ATTENZIONE: questa è probabilmente la vera chiusura del Vangelo di Marco, o comunque l’ultima parte riconducibile agli stessi autori dei precedenti capitoli. Noterete da soli come dal versetto 15 lo stile letterario e i termini usati cambino drasticamente.

[15] Gesù disse loro: “Andate in tutto il mondo e predicate il vangelo ad ogni creatura.

[16] Chi crederà e sarà battezzato sarà salvo, ma chi non crederà sarà condannato.

[17] E questi saranno i segni che accompagneranno quelli che credono: nel mio nome scacceranno i demòni, parleranno lingue nuove,

[18] prenderanno in mano i serpenti e, se berranno qualche veleno, non recherà loro danno, imporranno le mani ai malati e questi guariranno”.

[19] Il Signore Gesù, dopo aver parlato con loro, fu assunto in cielo e sedette alla destra di Dio.

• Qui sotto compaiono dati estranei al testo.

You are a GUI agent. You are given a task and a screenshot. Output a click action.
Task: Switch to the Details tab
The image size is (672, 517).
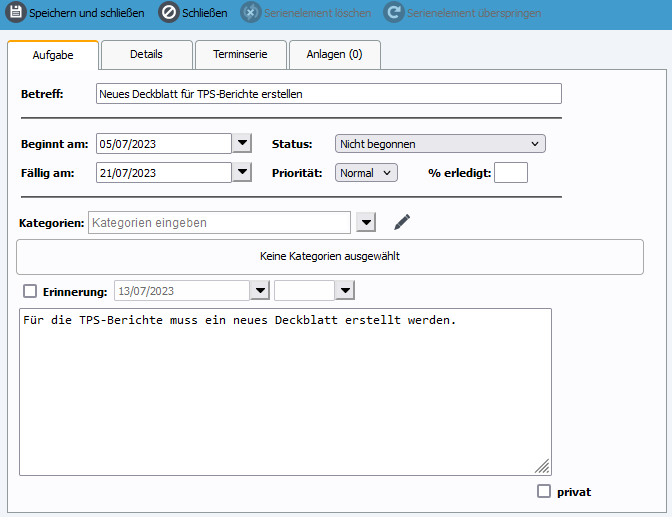146,54
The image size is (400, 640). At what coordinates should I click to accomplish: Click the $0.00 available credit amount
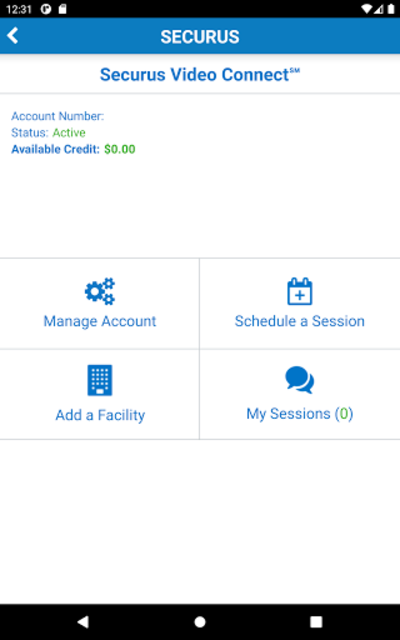tap(120, 149)
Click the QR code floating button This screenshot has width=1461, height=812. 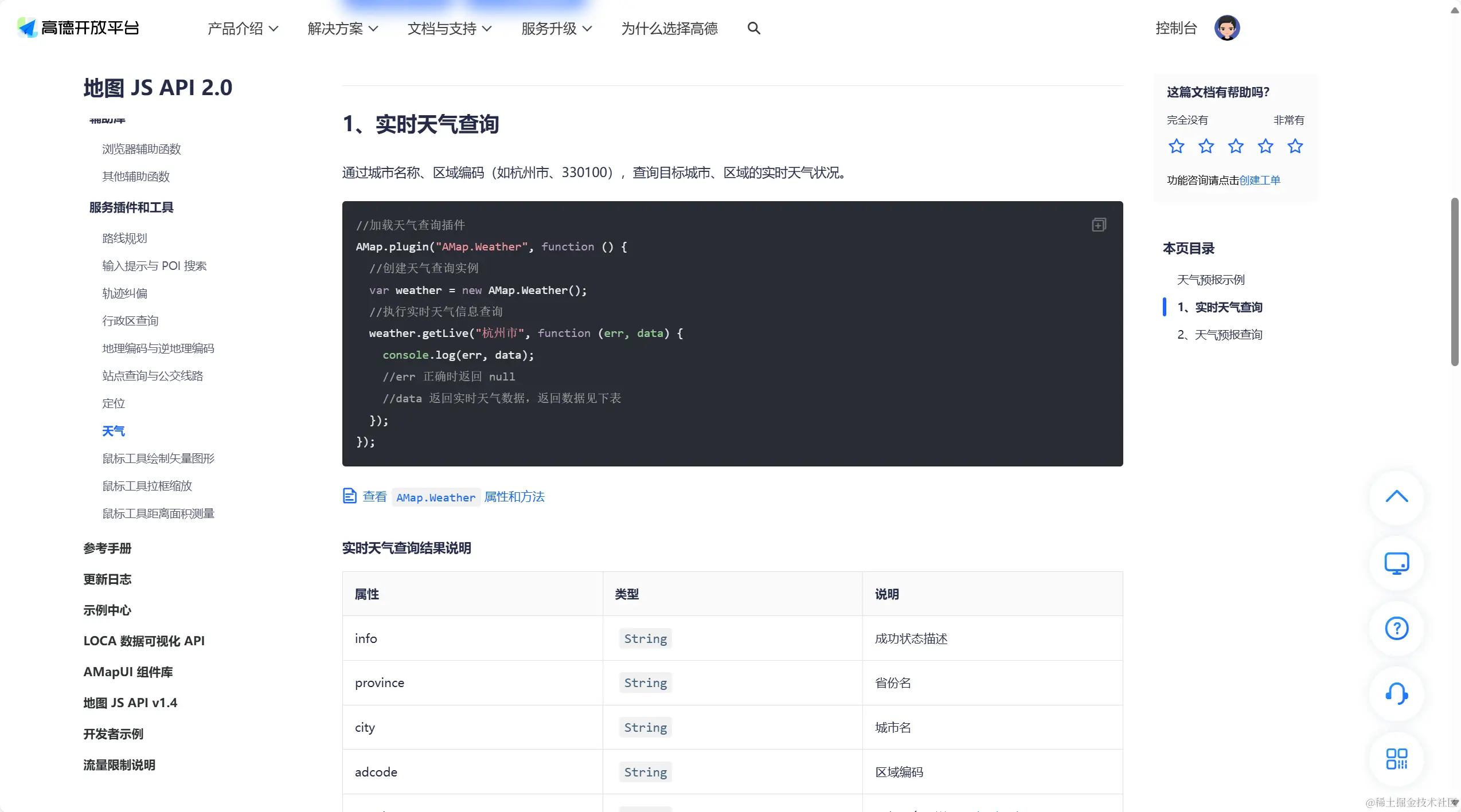click(1396, 759)
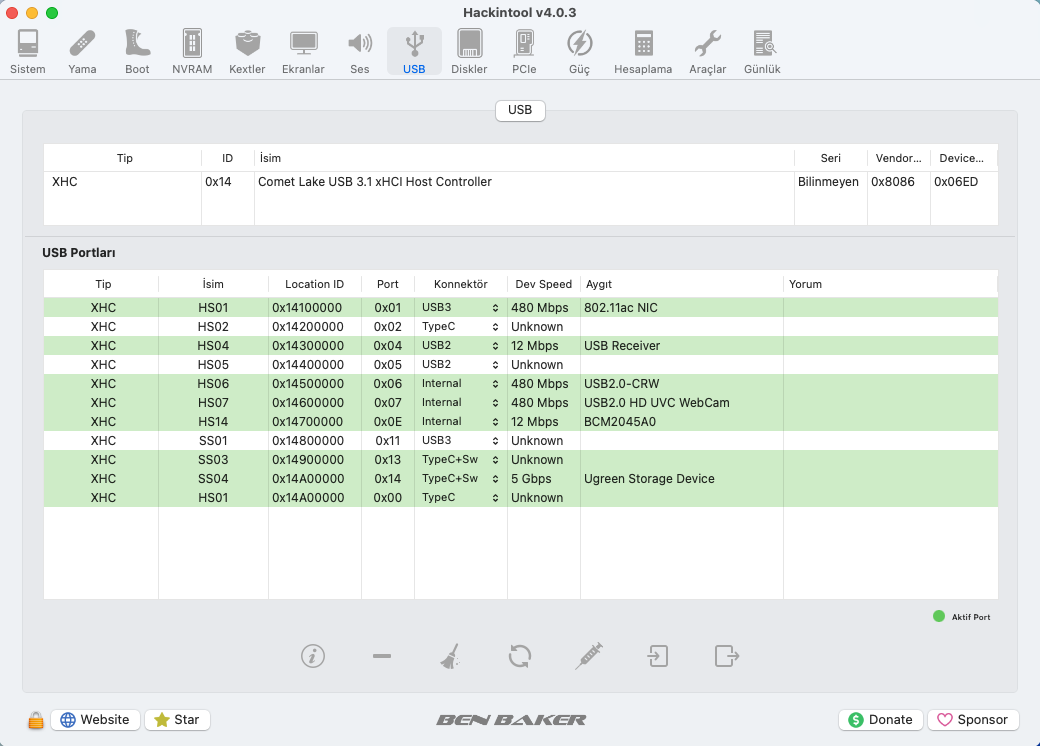Click the Location ID column header
This screenshot has height=746, width=1040.
pos(314,284)
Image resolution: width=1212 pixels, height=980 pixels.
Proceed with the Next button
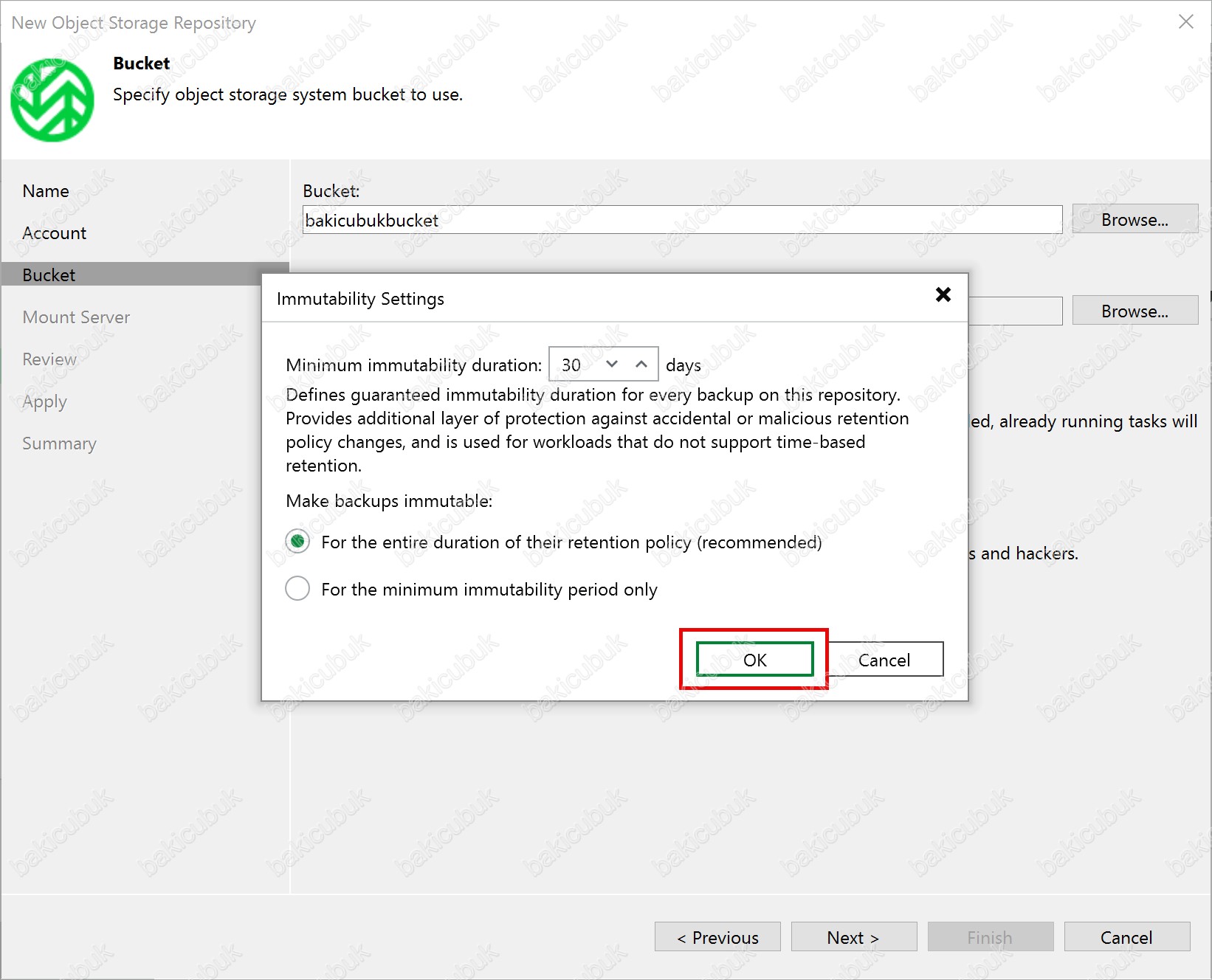tap(853, 937)
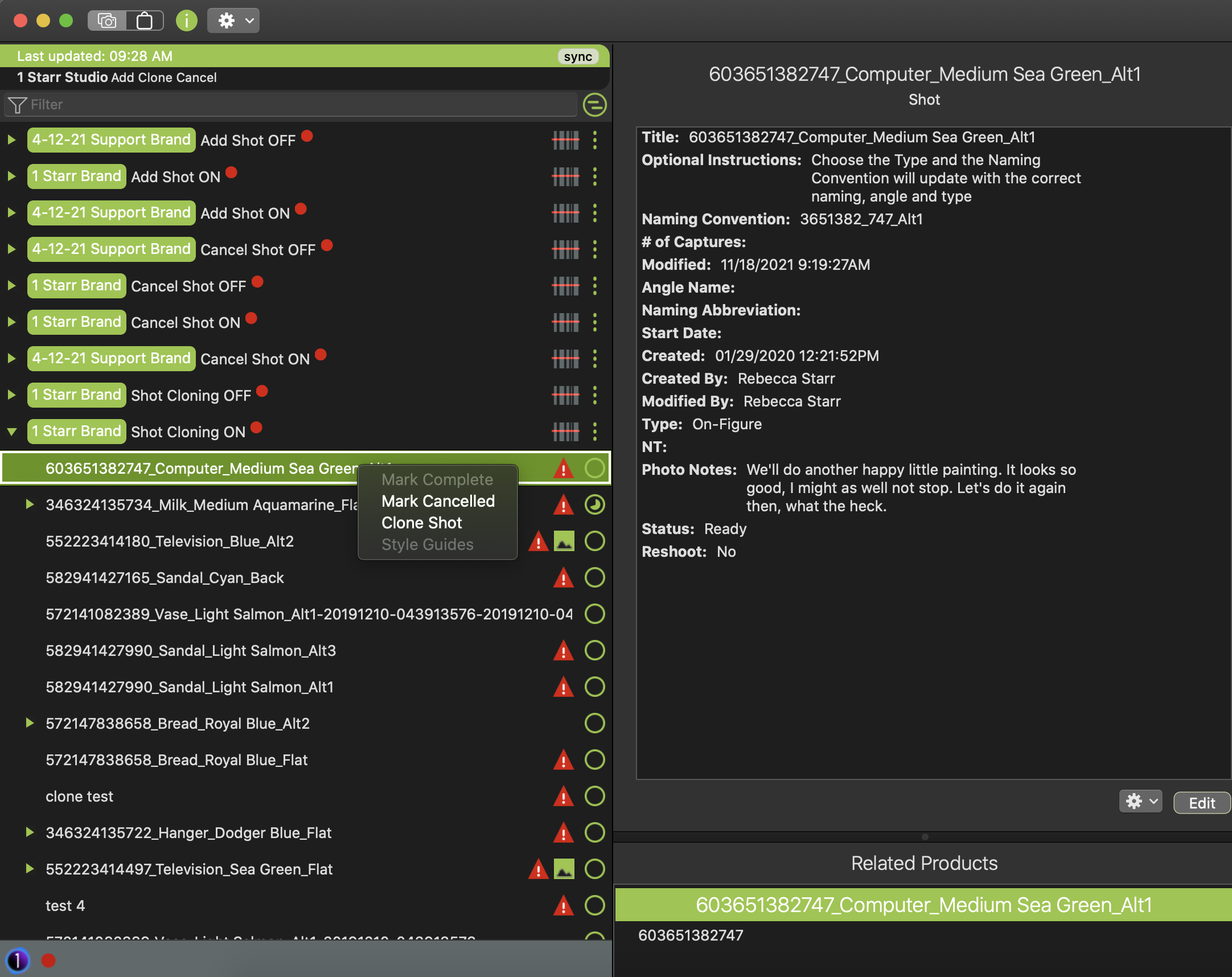Choose Clone Shot from context menu
This screenshot has width=1232, height=977.
[x=422, y=523]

[20] Allora essi partirono e predicarono dappertutto, mentre il Signore operava insieme con loro e confermava la parola con i prodigi che l’accompagnavano.

Si nota, come di punto in bianco (se escludiamo il primo versetto del primo capitolo che sembra comunque essere stato aggiunto a posteriori) appaiano termini come “Signore”, “Dio”, e di come, sempre improvvisamente, Gesù voglia che il “vangelo” (altro termine mai apparso sino ad ora) sia predicato in tutto il mondo. Lascio a voi la libertà di decidere se questi ultimi 6 versetti sono da ritenersi genuini ed originali, o se siano il frutto di un’interpolazione posteriore alla prima stesura.

Fine dell’analisi del Vangelo secondo Marco.